S-West - Es sind ungemütliche Abende, an denen die Eckkneipe ihren Reiz offenbart. Wenn der Regen auf die Rotebühlstraße prasselt, wenn die Menschen mit gesenktem Blick vorbeihuschen, wenn sich die Rücklichter der Autos auf der nassen Straße spiegeln. Dann erscheint das leuchtende Schild der Gaststätte Seekneiple wie eine Oase in der Wüste.

 

Die Herzlichkeit kann man in keinem Bar-Seminar lernen

Dort, direkt neben dem Theater der Altstadt mit seinem ebenso unansehnlichen wie unverzichtbaren Riesenkopf über dem Eingang, regiert Gastwirt Foti (57, Hemd weit aufgeknöpft) seit 1996 mit jener unerschütterlichen Gelassenheit, die Menschen auszeichnet, die lange und leidenschaftliche VfB-Fans sind. Foti heißt einfach Foti und fertig. Aus der Ruhe bringen kann ihn nichts.
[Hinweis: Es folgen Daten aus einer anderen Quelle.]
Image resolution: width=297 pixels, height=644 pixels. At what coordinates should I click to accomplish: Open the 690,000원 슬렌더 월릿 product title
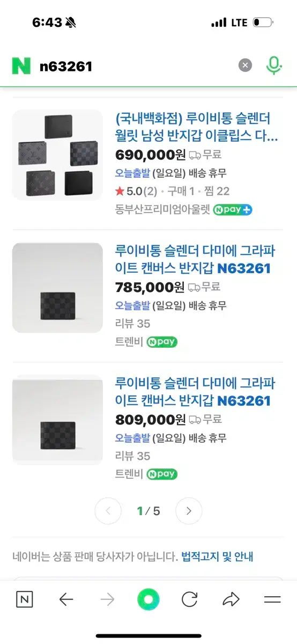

Er führt eine Kneipe, die seit Menschengedenken jeden Tag geöffnet hat und für viele Stammgäste das Äquivalent zur Feuerseekirche schräg gegenüber ist. Foti ist so untrennbar mit dem Westen verbunden wie die Parkplatznot oder die Gründerzeitfassaden. Sein Seekneiple punktet nicht mit edlem Interieur, preisgekrönter Küche oder der besten Weinkarte. Sondern mit einer unaufgeregten Herzlichkeit, die man in keinem Bar-Seminar lernen kann. Man hat sie. Oder man hat sie nicht. Foti hat so viel davon, dass es immer für alle seine Gäste reicht.

Das sind an einem Montagabend einige. Im Raucherraum (durch eine verglaste Schiebetür abgetrennt, die aber die ganze Zeit offensteht) findet ein Wiedersehen alter Freunde statt, im Zigarettendunst wird bei ordentlich Bier über das Vergangene geplaudert, das Gegenwärtige ausgeblendet. An der Theke blicken einige Zecher mal mehr, mal weniger interessiert auf den Fernseher. Handball. Deutschland liegt deutlich gegen Slowenien zurück.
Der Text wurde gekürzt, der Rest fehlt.